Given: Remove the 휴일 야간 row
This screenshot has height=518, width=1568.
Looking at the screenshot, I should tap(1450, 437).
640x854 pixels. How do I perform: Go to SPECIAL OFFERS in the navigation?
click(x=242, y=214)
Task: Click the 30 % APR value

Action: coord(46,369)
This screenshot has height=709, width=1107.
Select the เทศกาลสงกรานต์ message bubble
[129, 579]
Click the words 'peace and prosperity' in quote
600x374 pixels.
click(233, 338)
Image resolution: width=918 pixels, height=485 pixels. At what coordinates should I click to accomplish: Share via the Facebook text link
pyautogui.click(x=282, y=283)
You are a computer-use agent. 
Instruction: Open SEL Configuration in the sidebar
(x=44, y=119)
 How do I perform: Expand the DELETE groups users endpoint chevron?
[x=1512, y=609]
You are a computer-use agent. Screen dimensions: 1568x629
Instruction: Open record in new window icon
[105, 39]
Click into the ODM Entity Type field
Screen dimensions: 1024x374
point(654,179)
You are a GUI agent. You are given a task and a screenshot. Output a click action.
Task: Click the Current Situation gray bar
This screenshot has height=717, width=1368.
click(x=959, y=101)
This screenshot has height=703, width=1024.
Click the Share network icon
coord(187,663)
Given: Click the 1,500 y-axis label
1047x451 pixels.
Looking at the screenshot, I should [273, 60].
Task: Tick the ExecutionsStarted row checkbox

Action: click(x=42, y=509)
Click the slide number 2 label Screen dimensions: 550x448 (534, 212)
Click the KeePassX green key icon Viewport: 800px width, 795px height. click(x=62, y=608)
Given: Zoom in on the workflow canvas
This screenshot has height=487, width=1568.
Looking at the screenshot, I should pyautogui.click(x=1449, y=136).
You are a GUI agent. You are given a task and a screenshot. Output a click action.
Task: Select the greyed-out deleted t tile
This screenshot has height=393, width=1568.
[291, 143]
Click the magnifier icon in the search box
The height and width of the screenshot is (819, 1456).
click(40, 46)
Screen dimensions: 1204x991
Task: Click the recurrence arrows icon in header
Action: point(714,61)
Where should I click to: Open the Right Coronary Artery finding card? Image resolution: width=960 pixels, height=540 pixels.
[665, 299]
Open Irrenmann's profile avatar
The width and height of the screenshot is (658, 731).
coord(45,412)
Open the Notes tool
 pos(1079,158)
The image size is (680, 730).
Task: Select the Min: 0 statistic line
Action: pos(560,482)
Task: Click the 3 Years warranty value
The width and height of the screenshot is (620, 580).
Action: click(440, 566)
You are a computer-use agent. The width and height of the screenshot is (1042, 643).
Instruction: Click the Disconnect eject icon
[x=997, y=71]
——————————
● WHAT IS BEING ASKED
From the line with "Task: Tick the ExecutionsStarted row checkbox" to the last line of the material, give every line again exactly, and only those lines.

● YOUR RESPONSE
Task: Tick the ExecutionsStarted row checkbox

Action: click(x=42, y=509)
Click the slide number 2 label Screen dimensions: 550x448 (534, 212)
Click the KeePassX green key icon Viewport: 800px width, 795px height. click(x=62, y=608)
Given: Zoom in on the workflow canvas
This screenshot has height=487, width=1568.
Looking at the screenshot, I should pyautogui.click(x=1449, y=136).
You are a GUI agent. You are given a task and a screenshot. Output a click action.
Task: Select the greyed-out deleted t tile
This screenshot has height=393, width=1568.
[291, 143]
Click the magnifier icon in the search box
The height and width of the screenshot is (819, 1456).
click(40, 46)
Screen dimensions: 1204x991
Task: Click the recurrence arrows icon in header
Action: point(714,61)
Where should I click to: Open the Right Coronary Artery finding card? Image resolution: width=960 pixels, height=540 pixels.
[665, 299]
Open Irrenmann's profile avatar
The width and height of the screenshot is (658, 731).
coord(45,412)
Open the Notes tool
 pos(1079,158)
The image size is (680, 730).
Task: Select the Min: 0 statistic line
Action: pos(560,482)
Task: Click the 3 Years warranty value
The width and height of the screenshot is (620, 580).
Action: click(440, 566)
You are a computer-use agent. The width and height of the screenshot is (1042, 643).
Instruction: Click the Disconnect eject icon
[x=997, y=71]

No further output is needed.